Allégorie spatiale de l'esclavage

La Pratique, l'Horizon et la Chaîne est la deuxième novella de Sofia Samatar, après Hard Mary, à paraitre dans la collection RéciFs des éditions Argyll. Une plume engagée à l’image de cette collection audacieuse dont on appréciera, une fois encore l'illustration signée Anouck Faure.

La Pratique, l'Horizon et la Chaîne est un huis clos spatial qui aborde la question de l’esclavage à travers une allégorie maritime transposée dans l’espace. Cette traversée à bord d’un vaisseau résonne comme un écho poignant des navires de la traite transatlantique.
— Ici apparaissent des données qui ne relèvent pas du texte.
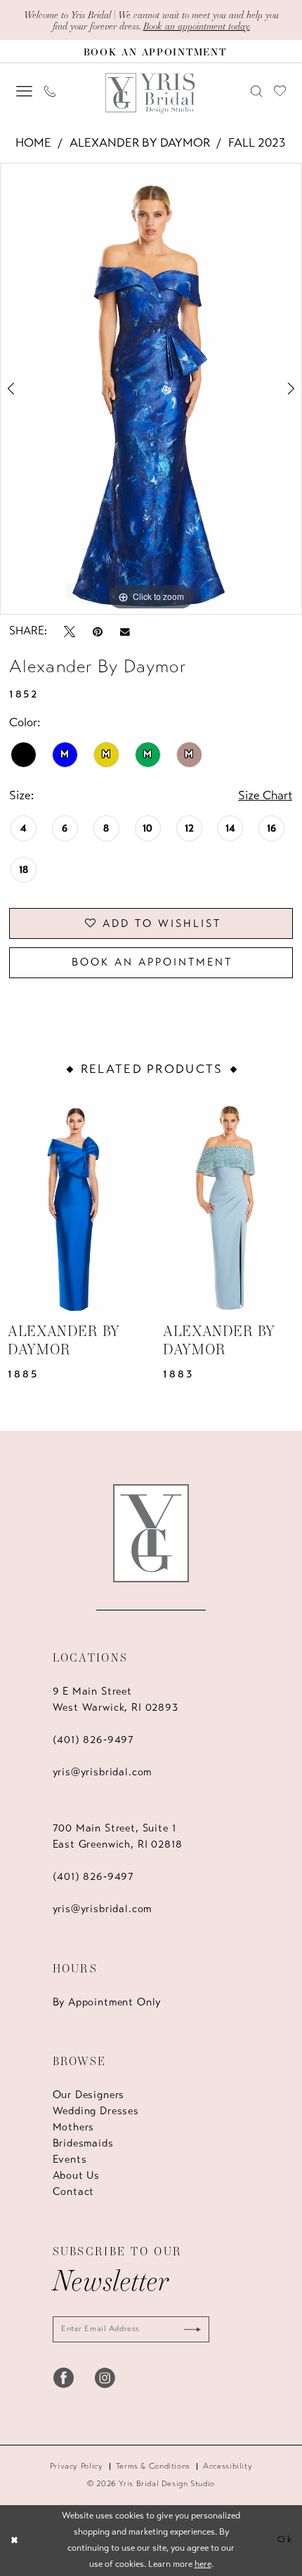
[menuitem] (24, 92)
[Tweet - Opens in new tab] (69, 631)
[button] (24, 92)
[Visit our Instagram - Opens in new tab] (105, 2377)
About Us (76, 2175)
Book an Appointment (152, 962)
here (203, 2564)
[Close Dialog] (14, 2541)
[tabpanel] (151, 388)
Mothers (74, 2127)
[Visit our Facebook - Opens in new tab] (63, 2377)
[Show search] (256, 91)
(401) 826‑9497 (94, 1739)
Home (33, 142)
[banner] (151, 94)
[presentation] (73, 1203)
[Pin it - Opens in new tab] (97, 631)
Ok (285, 2539)
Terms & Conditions (153, 2466)
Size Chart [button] (265, 795)
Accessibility (227, 2466)
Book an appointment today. (196, 25)
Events (70, 2159)
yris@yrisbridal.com (102, 1772)
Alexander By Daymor (140, 142)
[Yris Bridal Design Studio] (151, 1533)
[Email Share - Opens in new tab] (125, 631)
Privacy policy (76, 2466)
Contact (74, 2191)
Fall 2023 (257, 142)
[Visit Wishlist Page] (279, 91)
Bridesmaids (83, 2143)
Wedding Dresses (96, 2110)
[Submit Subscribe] (188, 2329)
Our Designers (89, 2094)
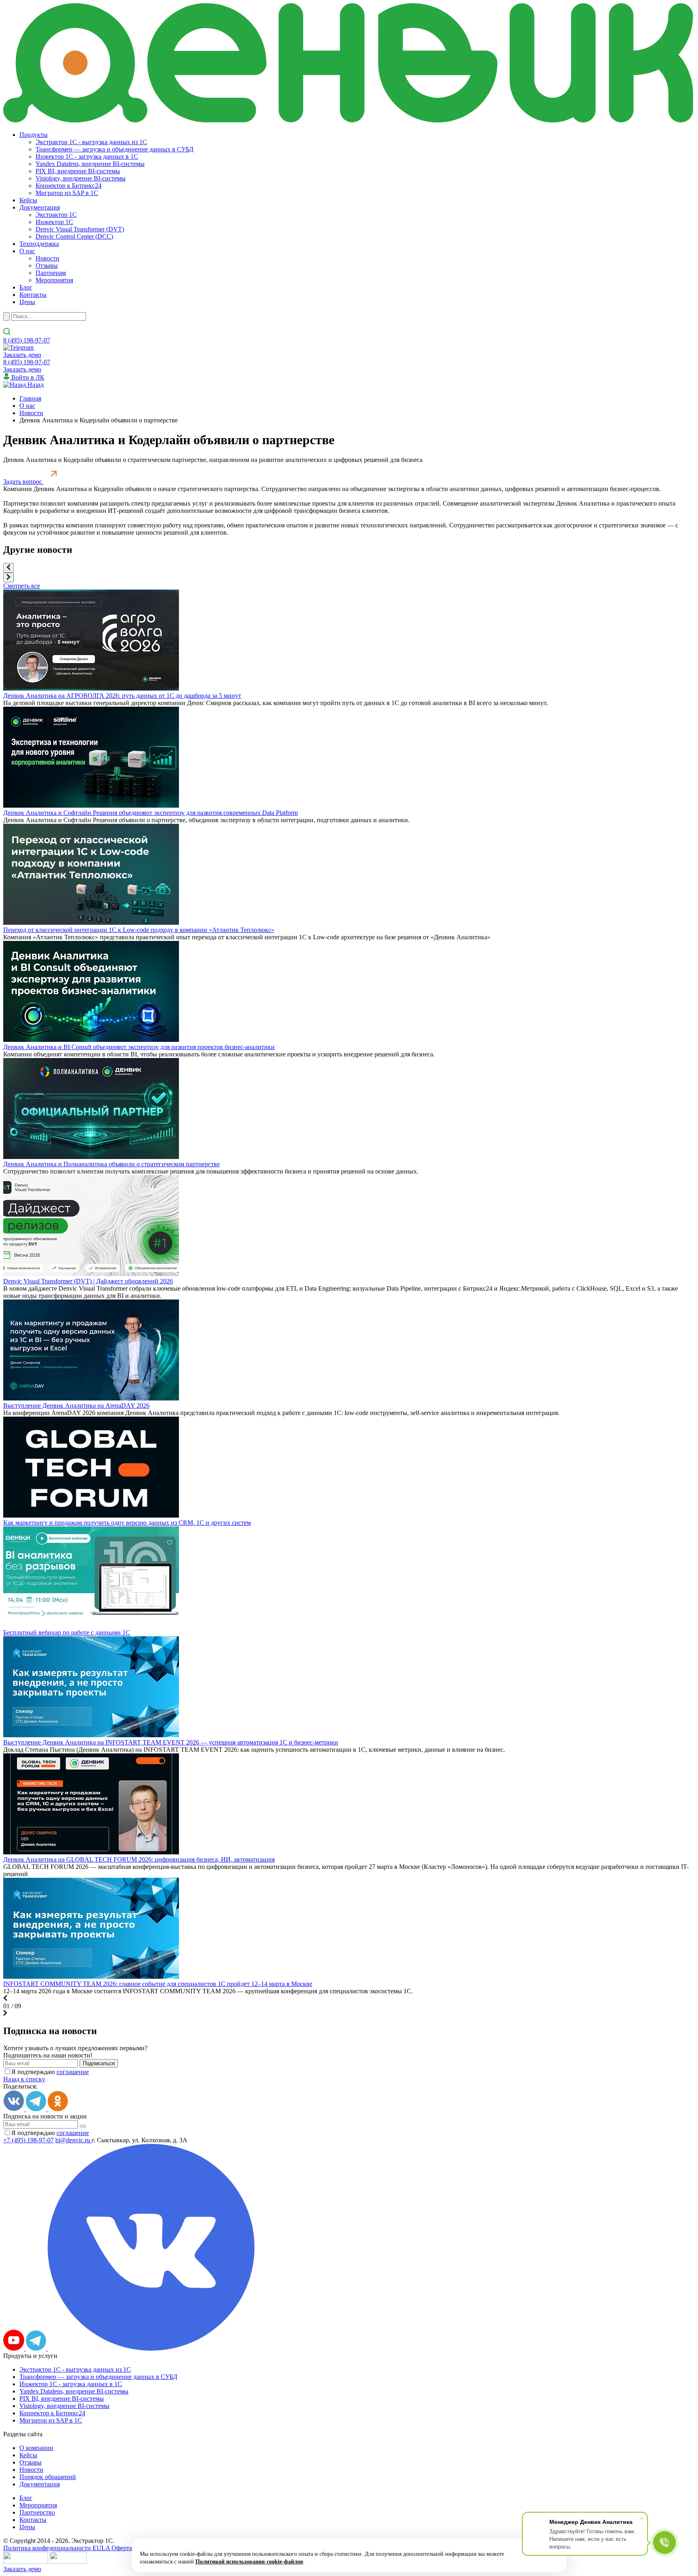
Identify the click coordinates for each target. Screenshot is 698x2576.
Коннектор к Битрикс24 (68, 185)
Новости (47, 258)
Le parallèle est profondément ancré dans le récit, qui s'ouvre dans la Cale d'un des vaisseaux de l'armada spatiale avec le garçon, anonymisé, sans prénom. Il incarne cette masse interchangeable, tous enchainés les uns aux autres, contraints au travail pour le bénéfice de l'Elite qui se prélasse dans les étages supérieurs. Un jour, il est désenchainé pour être présenté à une professeure qui doit l'éduquer et lui faire découvrir le monde d'en haut... le voilà affranchi. Mais dans quel but ?

La prose de Sofia Samatar est délicate, poétique et lumineuse. Le récit cryptique presque conceptuel mise avant tout sur l'émotion et les paraboles pour transmettre son message. Les concepts métaphysiques, philosophiques ou sociologiques dominent, explicitant les inégalités sociales et les mécanismes d'oppression. Quant au mysticisme, ancré dans la chair des gens de la Cale, il symbolise la résistance face à la rationalité de l'Elite, et peut dérouter les lecteurs et lectrices les plus cartésien.ne.s.

A la fois elliptique et cryptique, La Pratique, l'Horizon et la Chaîne est un récit dense, avide de questionnements. Une lecture qui marque et, une fois le livre refermé, incite à explorer d’autres textes de Sofia Samatar.